It’s no surprise, then, that an exhibition program founded in 1975 at the Wadsworth Atheneum to support experimental modes of artistic creation—in dialogue with a curator and in the context of a museum collection—was, in fact, named MATRIX. Established by then-director James Elliott, MATRIX acquired its name, fittingly, from Tony Smith, whose own roving practice transcended mediums yet ultimately thrived due to his committed, long-term relationships with curators, artists, institutions, and fabricators, and whose complex artworks are based on interrelated configurations of modules—in short, a matrix.
The Wadsworth Atheneum played a pivotal role in Smith’s life. The group exhibition Black, White and Grey, which included work by Agnes Martin, Robert Morris, Frank Stella, and Anne Truitt, among others, opened on January 9, 1964. It was curated by Samuel Wagstaff, who was the museum’s Curator of Paintings and Sculpture from 1961 to 1968. It featured one work by Smith—a pair of wall-like constructions, each eight feet square by two feet deep—titled The Elevens Are Up (1963).
Black, White and Grey was the first museum exhibition in the United States to present work by artists who would later be associated with Minimalism, Tony Smith among them. At age 51, Black, White and Grey was the artist’s first exhibition.

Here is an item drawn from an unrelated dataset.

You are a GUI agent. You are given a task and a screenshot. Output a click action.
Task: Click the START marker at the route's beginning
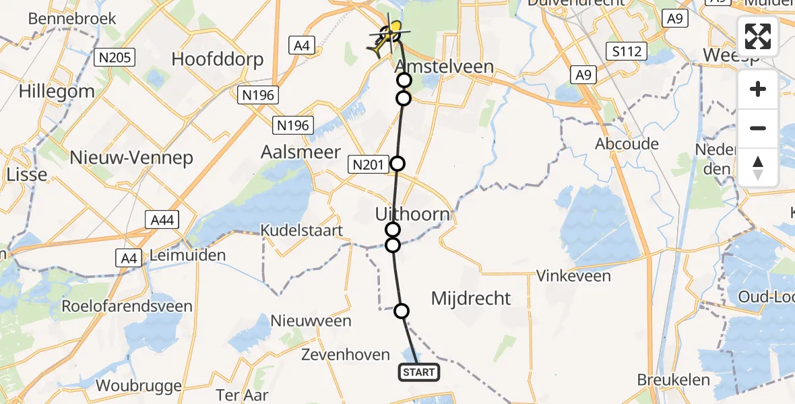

Wagstaff and the Wadsworth Atheneum then became instrumental in the advancement of Smith’s artistic career. In late 1966, Wagstaff organized the first solo exhibition by the artist with concurrent presentations in different cities—the Wadsworth Atheneum in Hartford and the Institute of Contemporary Art in Philadelphia—titled Tony Smith: Two Exhibitions of Sculpture. Following its close, the Wadsworth acquired Amaryllis (1965), one of the works included in the exhibition and the very first work by Smith to ever enter a museum collection. By fall of 1967, Smith was pictured with his sculpture Smoke (1967) on the cover of TIME magazine as part of an article about the zeitgeist of large-scale sculpture being presented at the time in both museums and in public space.
Against this rich historical context, and with matrix serving as an underlying concept for considering the field of contemporary art today, this program will engage curator, scholar, and TSF executive director James Voorhies in conversation with artists Tom Burr and Torkwase Dyson. Together, they will discuss what it means to make art and exhibitions, reflecting upon not only the interconnective nature among different bodies of work but also the sustaining power of networks themselves, which bring speculative, theoretical, or otherwise unrealized projects into the public realm.
Matrix: On the Art of Tom Burr, Torkwase Dyson, and Tony Smith will inaugurate a new series of nomadic programs called “In Dialogue,” presented by the Tony Smith Foundation, which is committed to placing the legacy of the artist in context and in conversation with the contemporary arts. Matrix is co-organized with Patricia Hickson, Emily Hall Tremaine Curator of Contemporary Art, Wadsworth Atheneum Museum of Art.
For almost three decades, Tom Burr’s sculpture, writing, collage, and photography have focused on access, site-specificity, the confluence of public and private environments, as well as the constructed persona. Appropriating the formal vocabulary of minimalism, Burr charges these seemingly neutral shapes and materials with innumerable connotations and references often associated with the emancipation of subcultures or details from his own biography.
Torkwase Dyson describes herself as a painter working across multiple mediums to explore the continuity between ecology, infrastructure, and architecture. Examining environmental racism as well as the history and future of black spatial liberation strategies, Dyson’s abstract works grapple with the ways in which space is perceived and negotiated, particularly by black and brown bodies.